THE recent judgment in the court case between the Chamber of Mines and the Department of Mineral Resources (DMR) over the once-empowered, always-empowered principle again illustrates the need for thorough negotiation between industry and government, resulting in a detailed, definitive and consensus-driven regulatory framework.
While the majority judgment’s endorsement of the industry’s approach on historical empowerment deals is to be welcomed, unfortunately, the judgment necessarily leaves many questions unanswered, and creates even further uncertainty in pointing out how the DMR might be able to stipulate continuous empowerment requirements going forward, despite the court’s findings on how to interpret the Mining Charter. This is the unfortunate result of burdening courts of law with matters of policy.
By way of example of some of the difficult issues that the court had to grapple with, the court’s reasoning unfortunately raises serious questions about the legal status of the Mining Charter, the validity and enforceability of the 2010 Revised Mining Charter, and likewise the (now suspended) 2017 Reviewed Mining Charter. In essence, the Court argues that the Mining Charter is not legislation, and that the Minister had only one opportunity (in 2004) to develop the Mining Charter, without the ability to amend it later. However, the Court does make a formal ruling in this regard, as it was not asked to do so.
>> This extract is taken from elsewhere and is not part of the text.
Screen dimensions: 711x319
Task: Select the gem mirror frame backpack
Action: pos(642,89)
Similarly, the court finds that the Mining Charter does not require continuous ‘topping up’ of empowerment credentials, but then speculates (without making a binding ruling) that it might be possible for the DMR to stipulate such a requirement in the terms and conditions of the mining right itself. Two further questions which would necessarily follow, but which the court did not deem necessary to consider in detail, would be whether continuous empowerment requirements would be competent under the MPRDA itself, and whether it would be constitutional. This is not to mention the plethora of practical and commercial uncertainties it would cause, especially in cases where it may be difficult to find willing and able empowerment partners or to arrange suitable financing for a further transaction.
The fact is that litigation is an extremely unsuitable method for trying to regulate an industry: strategic considerations will limit the issues that parties are willing to place before the courts, while principles such as judicial restraint, separation of powers and precedent will limit whether and how the courts are willing or able to rule on important issues. The unfortunate result is that the mining companies and investors remain mired in the dark as to how these issues will play out in future.
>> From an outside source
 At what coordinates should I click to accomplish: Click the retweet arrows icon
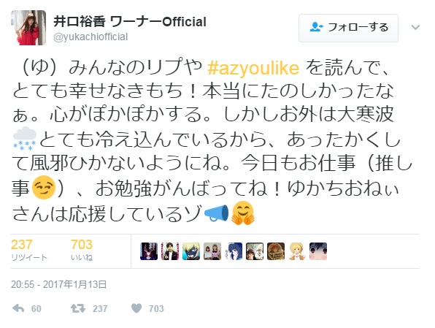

For these reasons, it is crucial that not only the Mining Charter, but the entire scheme of regulating the mining industry be properly negotiated between the mining industry and the DMR. There is a pressing need for clarity regarding the legislative status of various documents, including the Mining Charter, as well as the hard limits of the DMR’s powers in imposing terms and conditions in mining rights.
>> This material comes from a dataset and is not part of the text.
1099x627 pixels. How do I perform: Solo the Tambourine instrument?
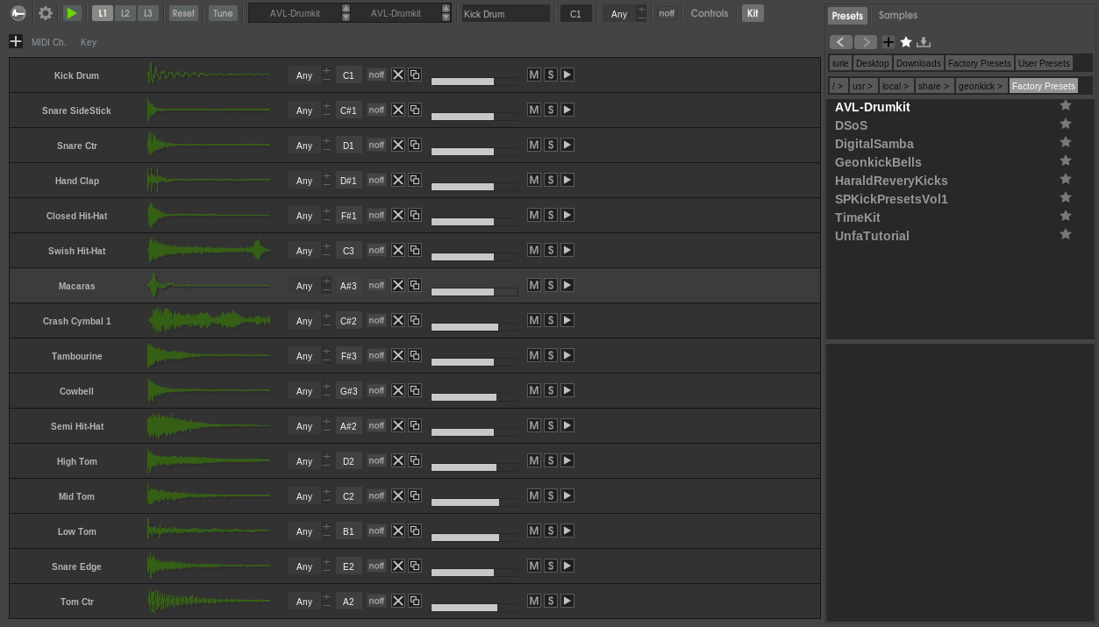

In this context, the feedback from Minister Gwede Mantashe regarding the significant progress that is being made in developing a revised Charter is especially welcome. Indeed, the media has reported the Minister indicating that “80%” of the talks on the revised Charter had been completed and, importantly in the context of this particular judgment, indicated that the Department was not planning on appealing the judgment.
That said, there is much to talk about and hopefully the speed with which this progress is being made is not occurring at the expense of a thorough consideration and ventilation of the vital matters involved.